3. the complex-curved viscoplasticity abrasive flow of a kind of spiral as claimed in claim 1 burnishing device, it is characterized in that: described fixed mould (4) length is greater than the length of the helicoid of processed screw rod (1), the helicoid position of processed screw rod (1) is placed in fixed mould (4) centre position.

4. the complex-curved viscoplasticity abrasive flow of a kind of spiral as claimed in claim 1 burnishing device, is characterized in that: the machining gap (5) that has 0.1-5mm between described fixed mould (4) and processed screw rod (1).
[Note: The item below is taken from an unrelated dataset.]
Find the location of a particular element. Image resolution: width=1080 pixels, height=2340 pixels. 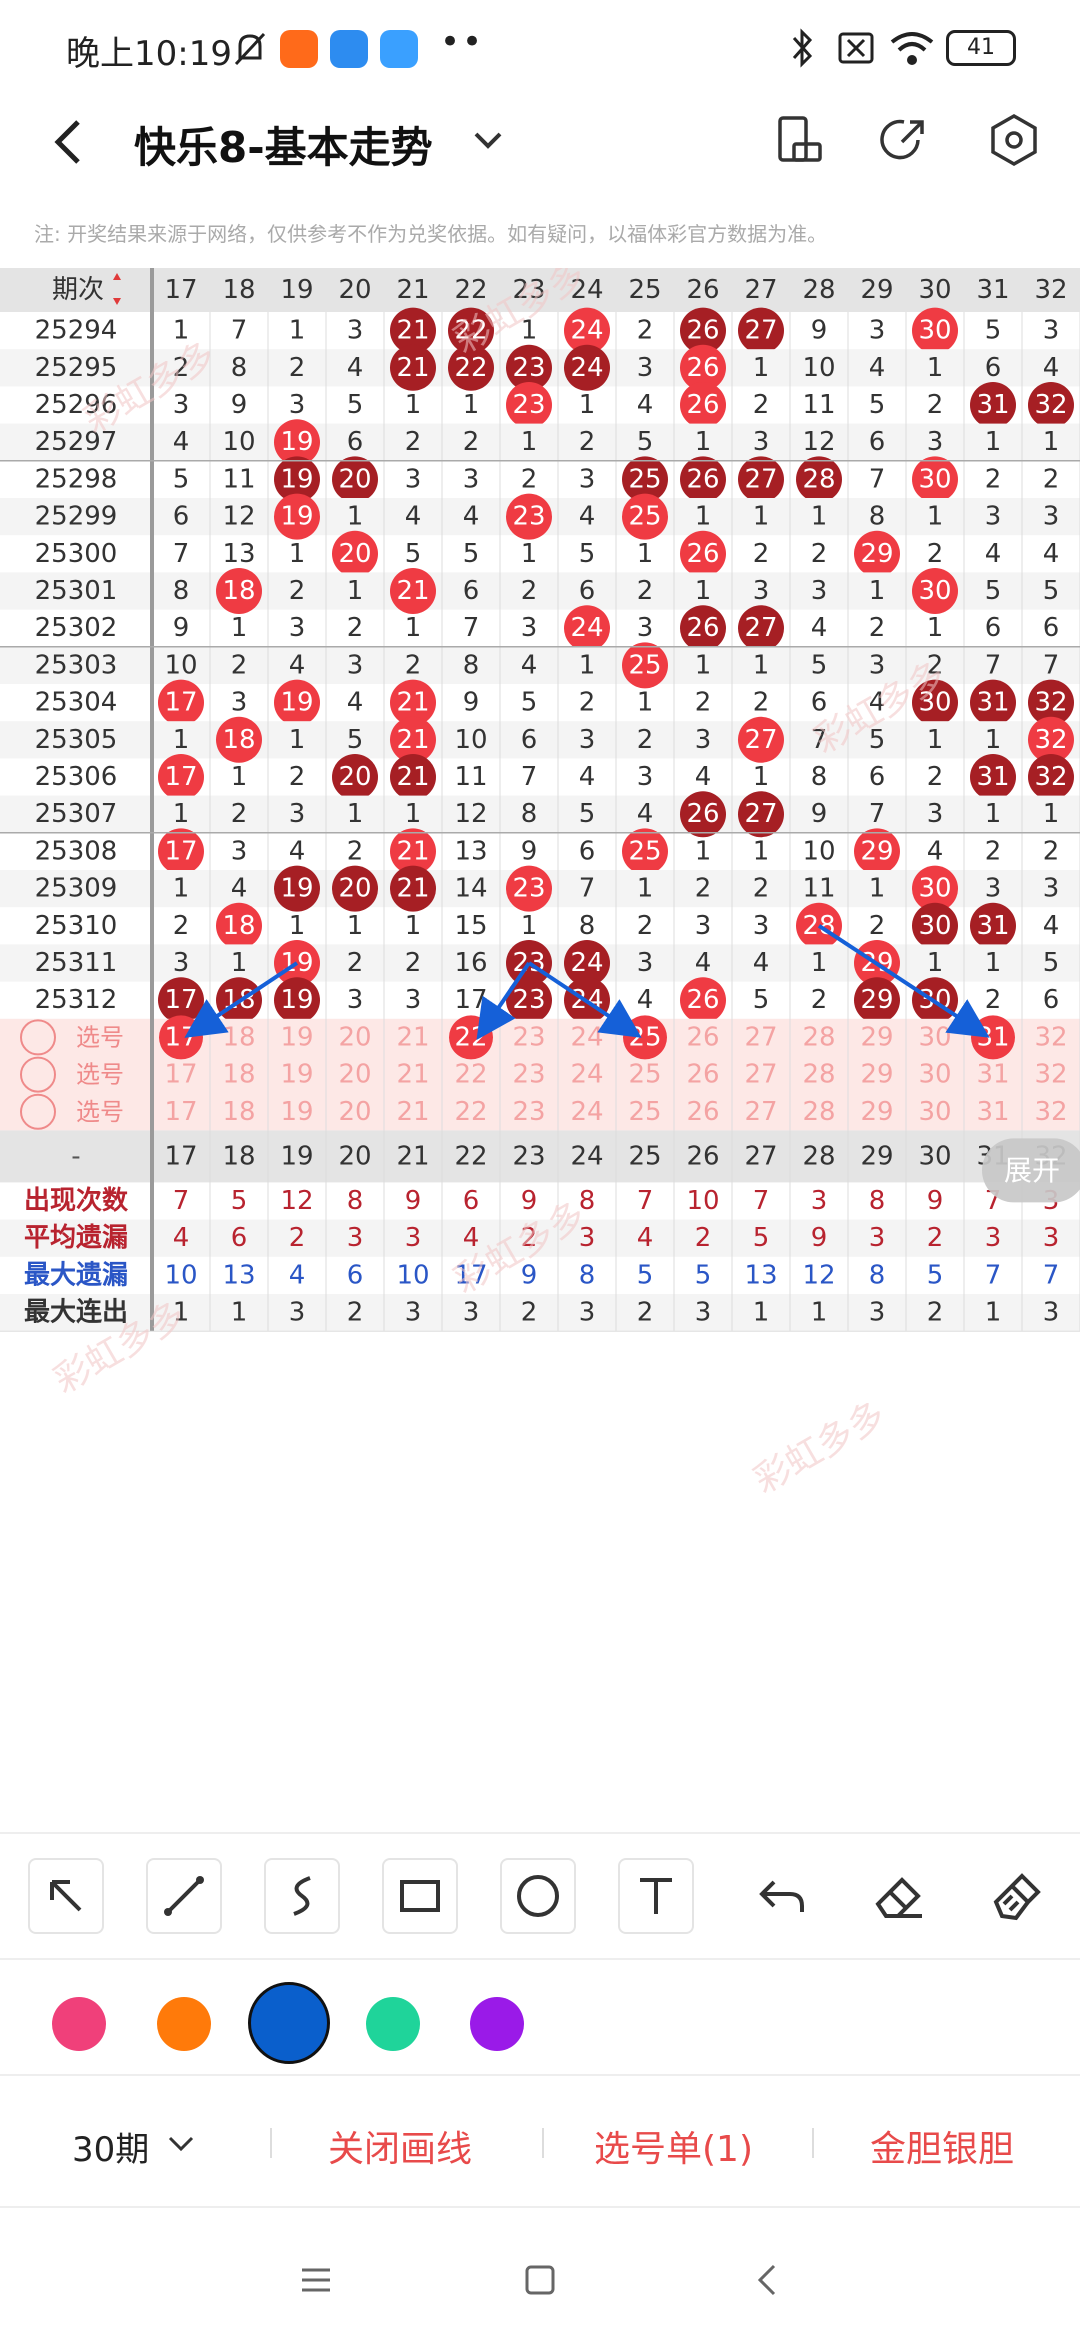

picked-number: 22 is located at coordinates (470, 1037).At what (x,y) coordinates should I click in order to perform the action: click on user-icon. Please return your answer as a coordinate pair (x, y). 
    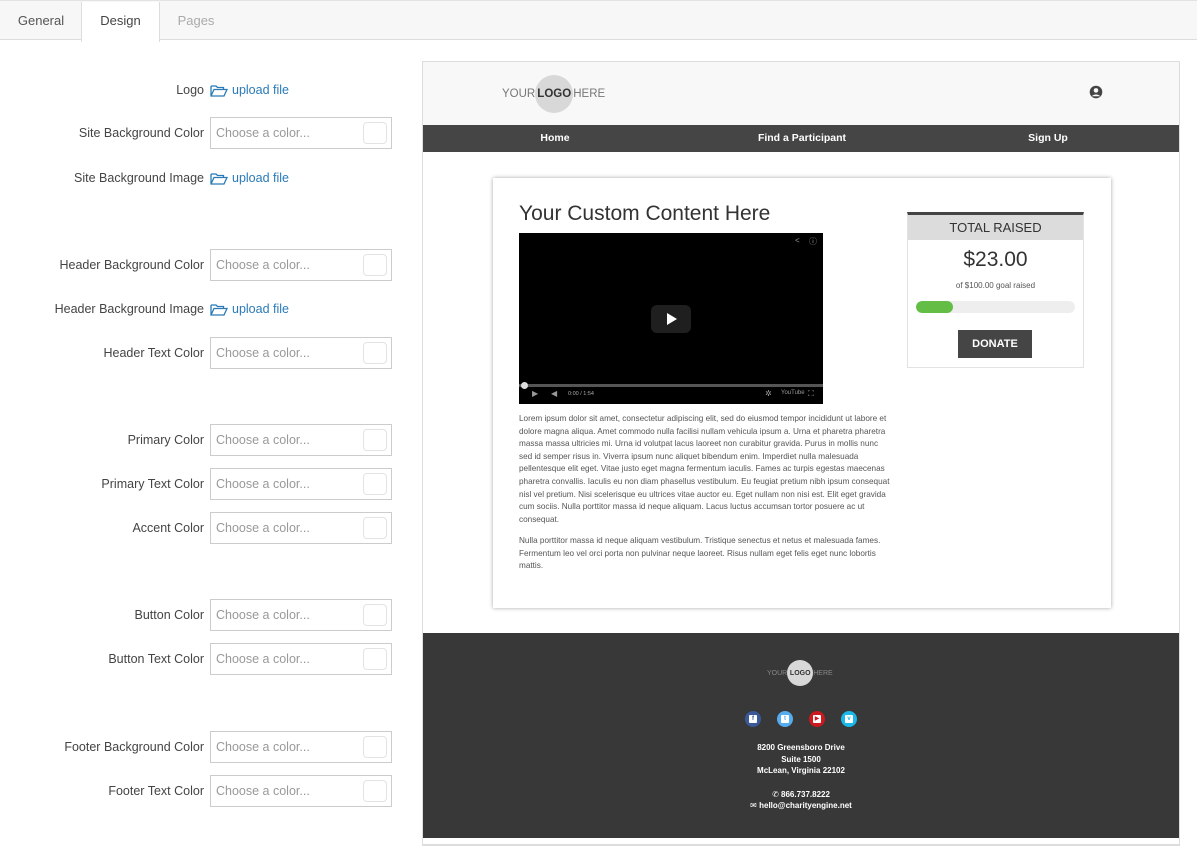
    Looking at the image, I should click on (1096, 92). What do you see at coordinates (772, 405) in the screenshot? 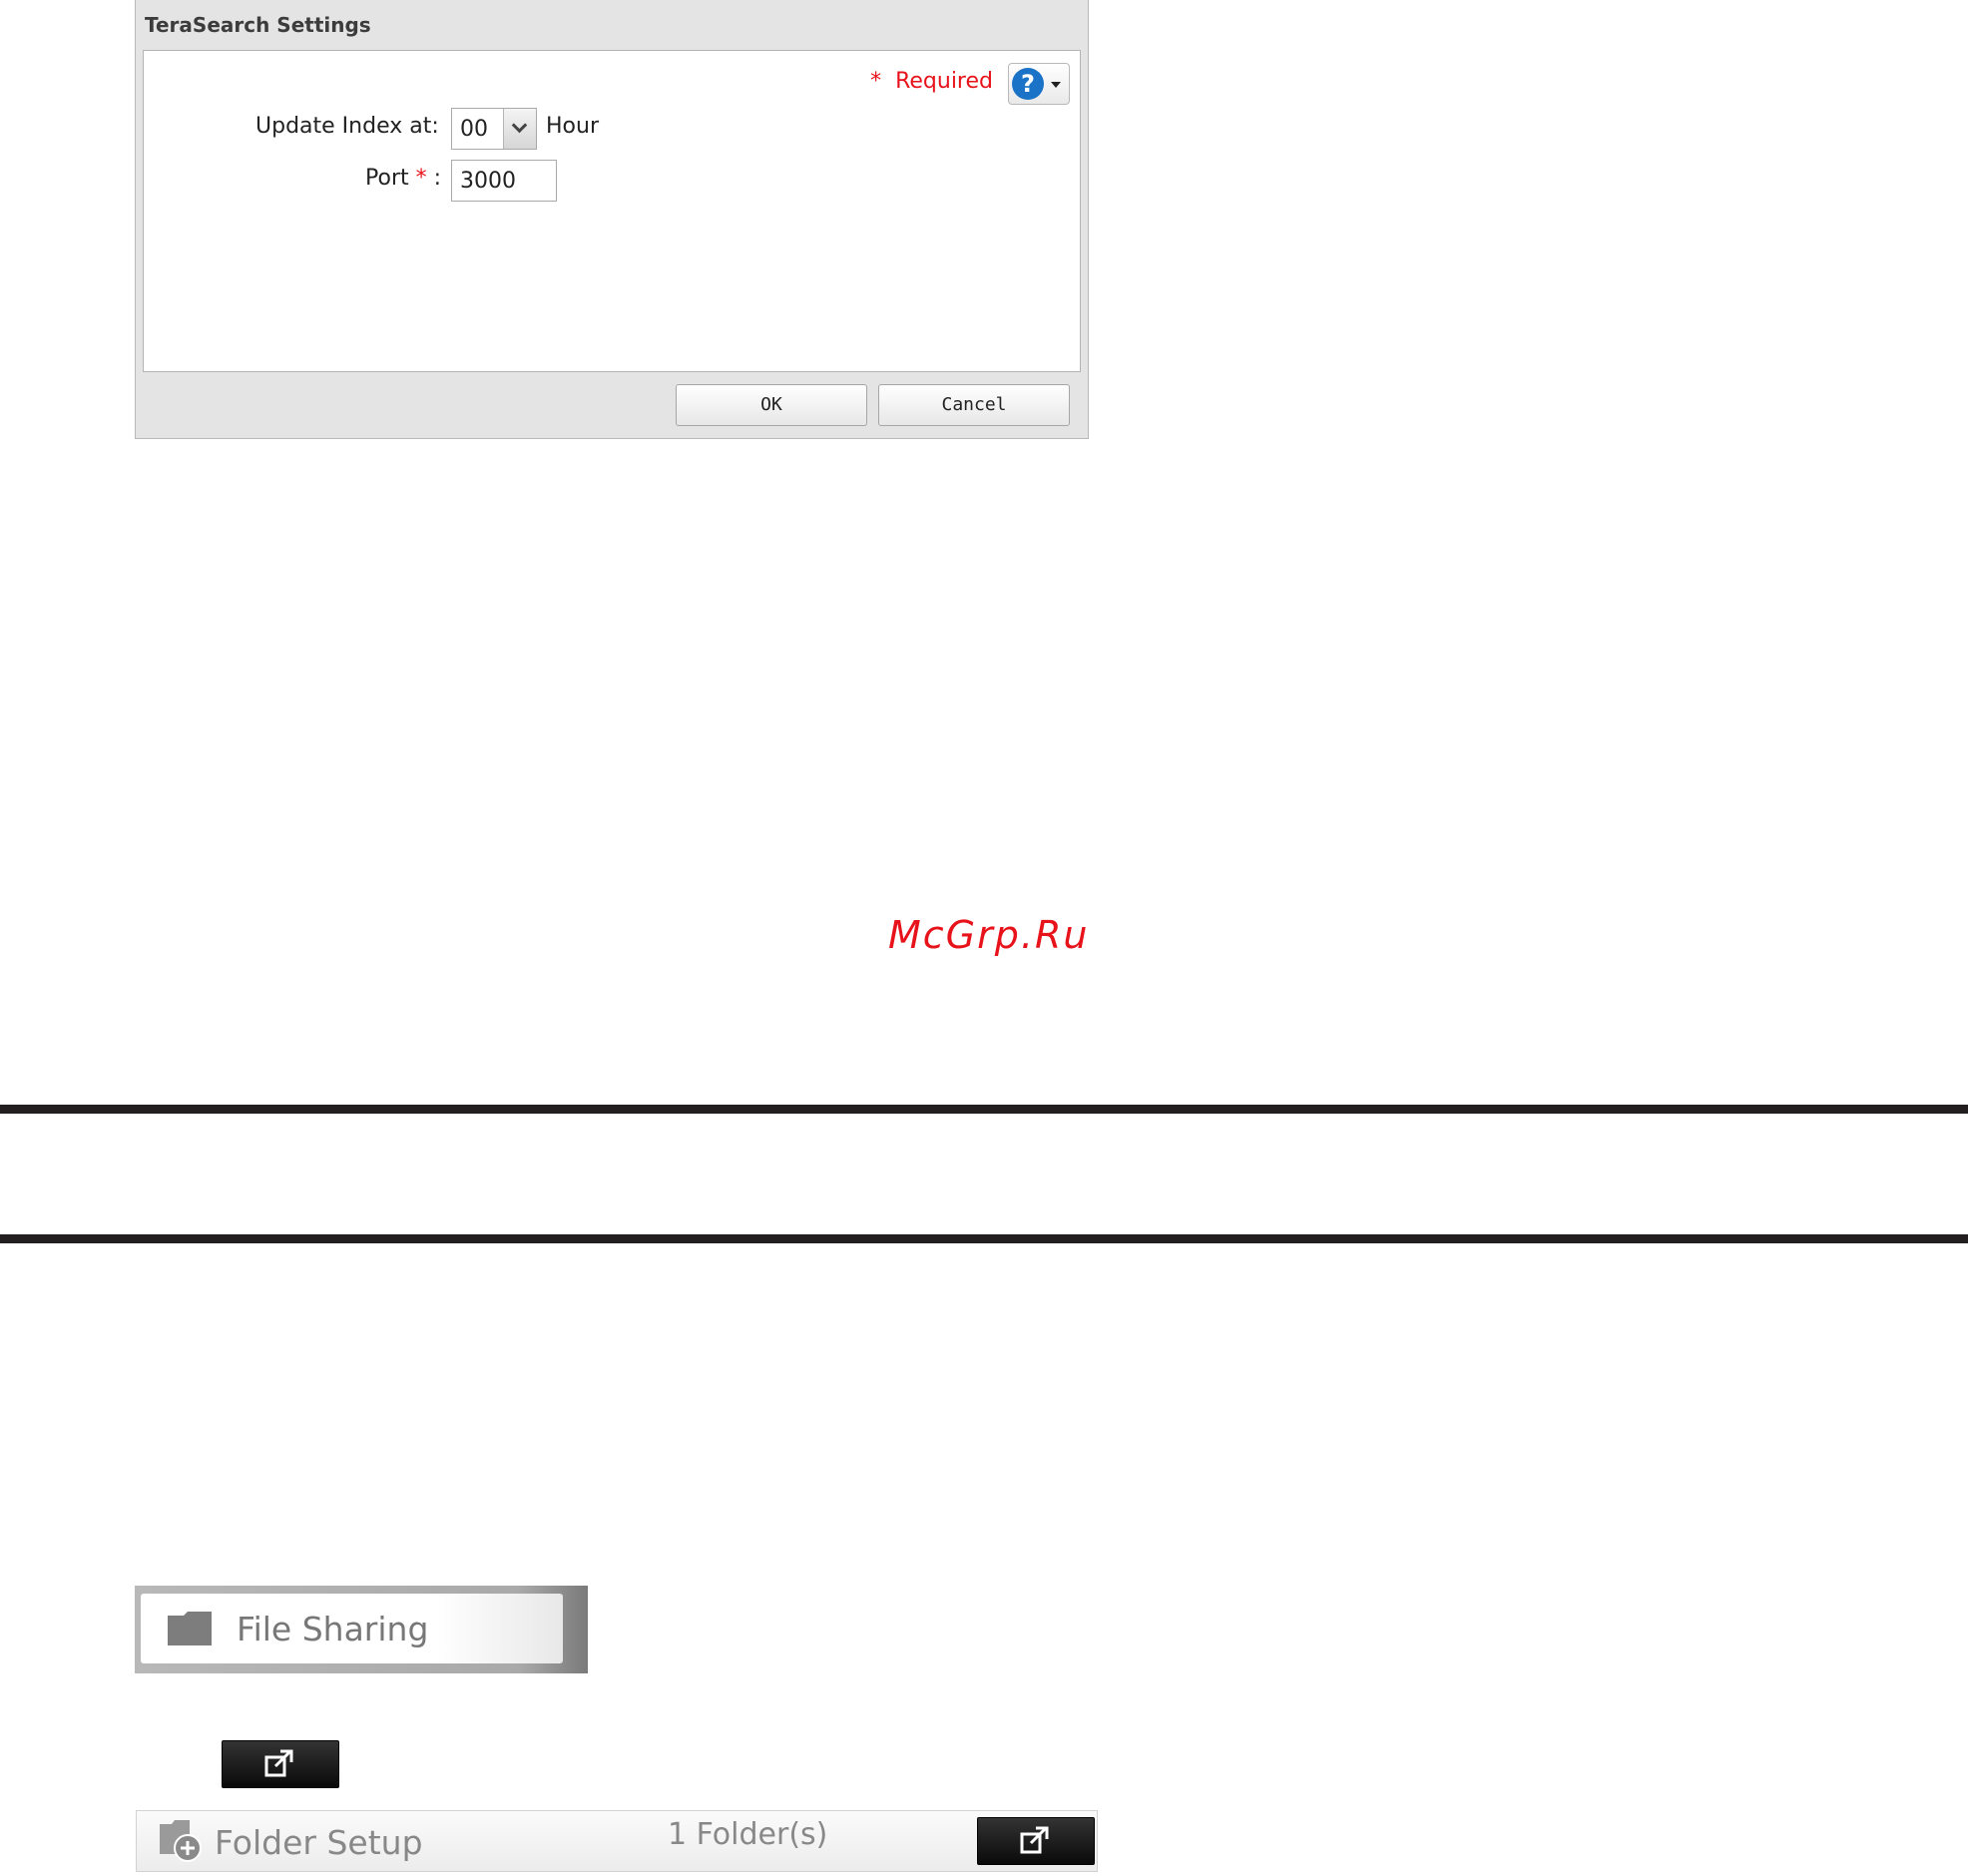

5. the complex-curved viscoplasticity abrasive flow of a kind of spiral as claimed in claim 1 burnishing device, is characterized in that: middle part, described fixed mould (4) below is provided with scroll positioning piece, for the processed screw rod (1) that is located by connecting.

6. the complex-curved viscoplasticity abrasive flow of a kind of spiral as claimed in claim 1 burnishing device, it is characterized in that: in the time that spiro driving device (6) drives processed screw rod (1) High Rotation Speed, abrasive material (2) moves upward along helicoid, abrasive material (2) is subject to the constraint extruding of fixed mould (4) and screw surface is carried out to polishing simultaneously, abrasive material flows back to seal box (3) after arriving fixed mould (4) top, realizes Circulated polishing.